## Task prompt
Copy out each line of the listing below that contains the string "target".

## Available records
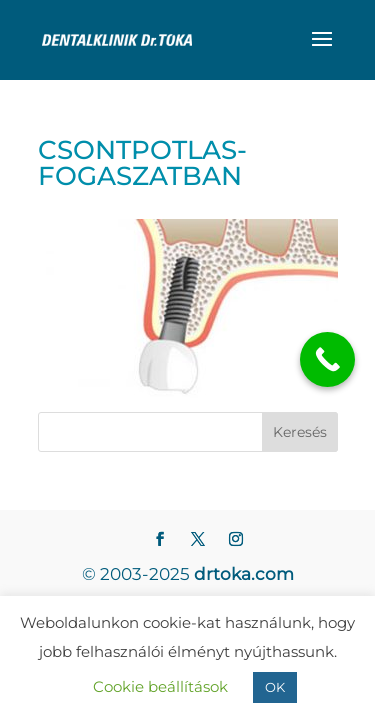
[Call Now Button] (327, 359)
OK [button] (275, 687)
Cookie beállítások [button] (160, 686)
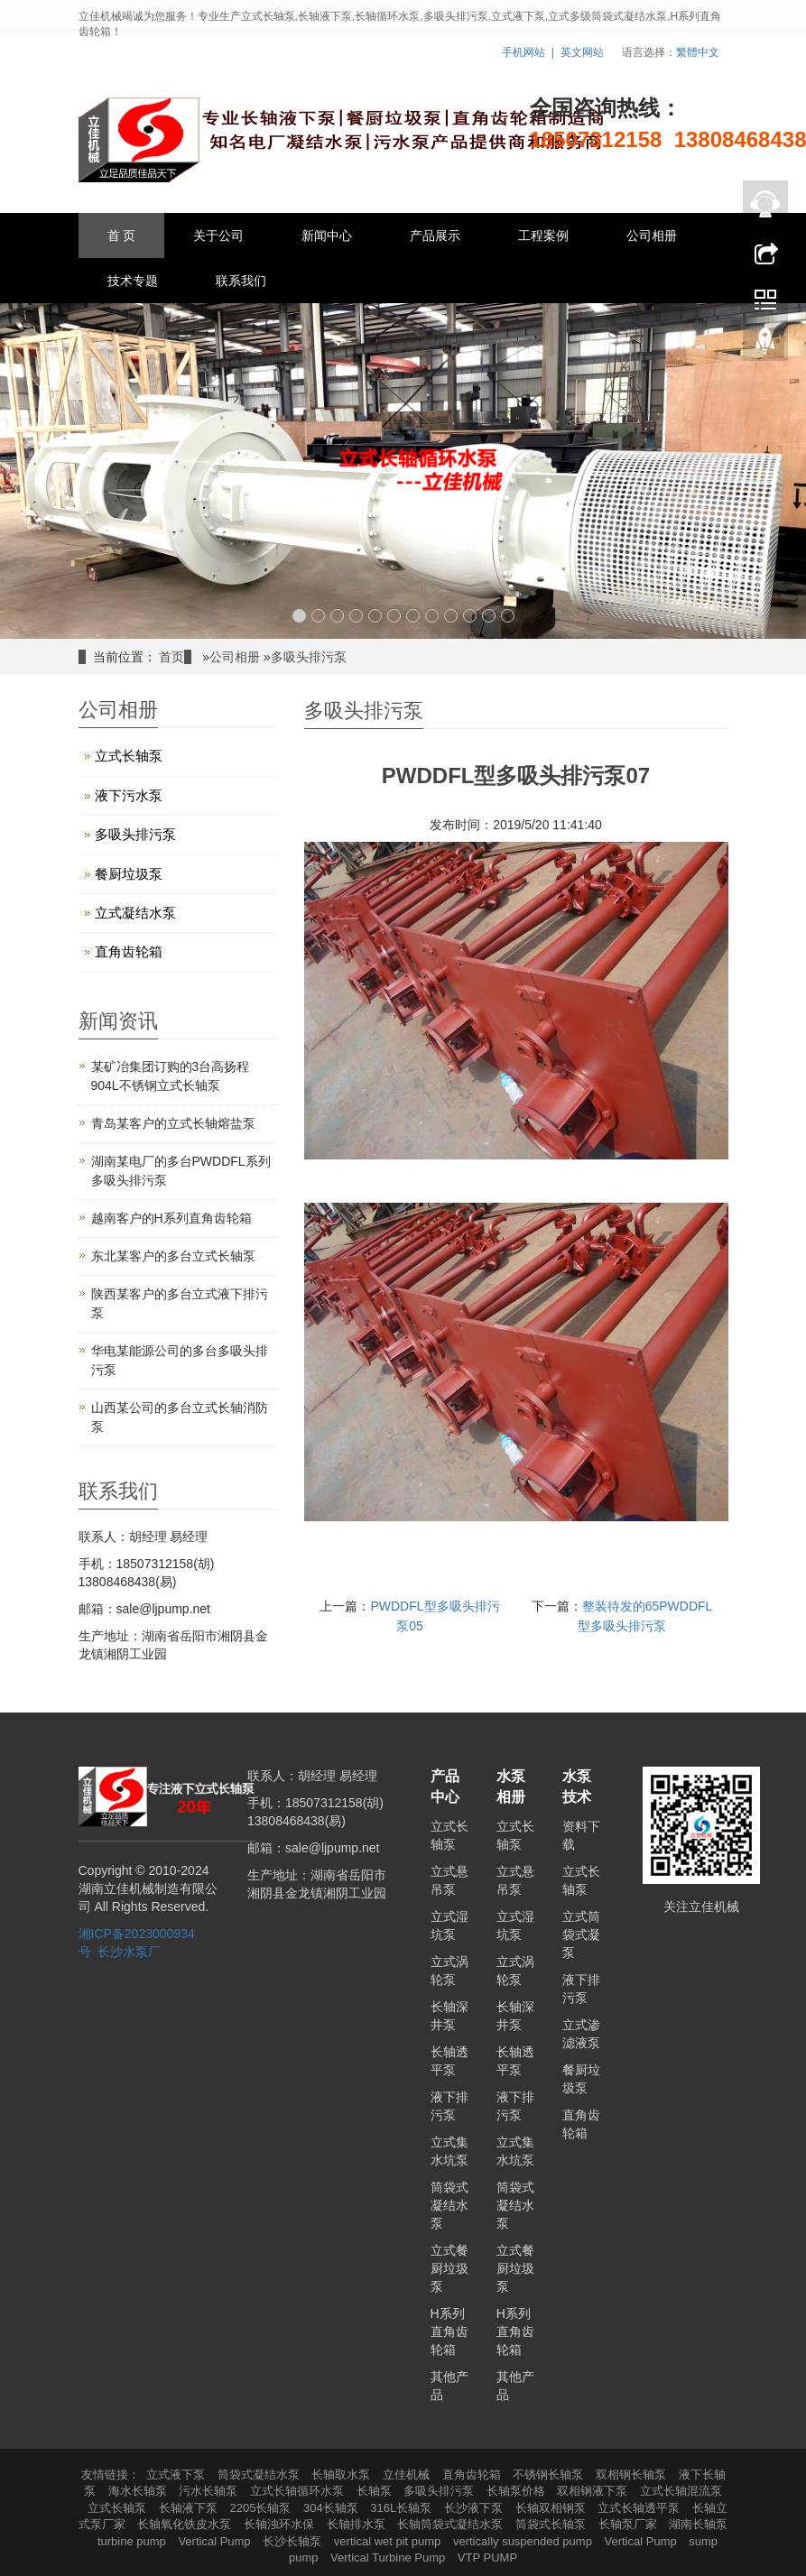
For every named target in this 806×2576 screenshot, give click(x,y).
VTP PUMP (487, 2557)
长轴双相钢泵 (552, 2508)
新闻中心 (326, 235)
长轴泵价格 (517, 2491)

--

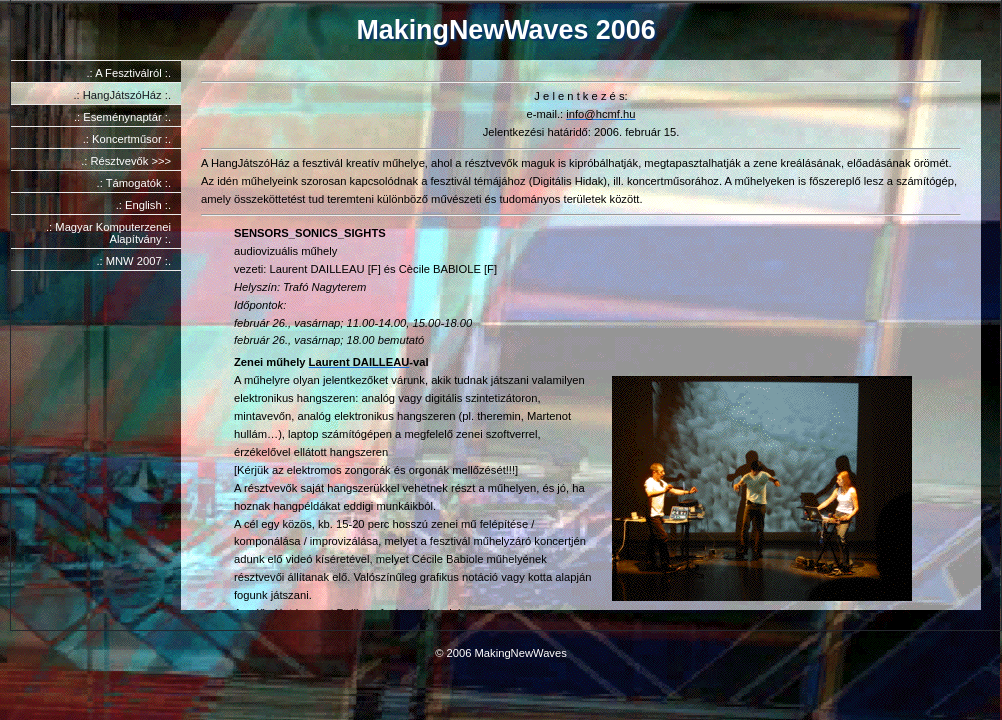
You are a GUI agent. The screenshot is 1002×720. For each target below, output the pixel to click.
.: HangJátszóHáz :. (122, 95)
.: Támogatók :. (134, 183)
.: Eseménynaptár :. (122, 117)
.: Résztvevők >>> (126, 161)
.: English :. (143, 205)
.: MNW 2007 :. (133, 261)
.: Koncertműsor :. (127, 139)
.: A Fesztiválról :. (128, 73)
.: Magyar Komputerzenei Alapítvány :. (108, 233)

## Written solution
For every named target in this 806×2576 screenshot, give click(x,y).
You are a GUI agent. The screenshot is 1002×720. For each target below, output the pixel to click.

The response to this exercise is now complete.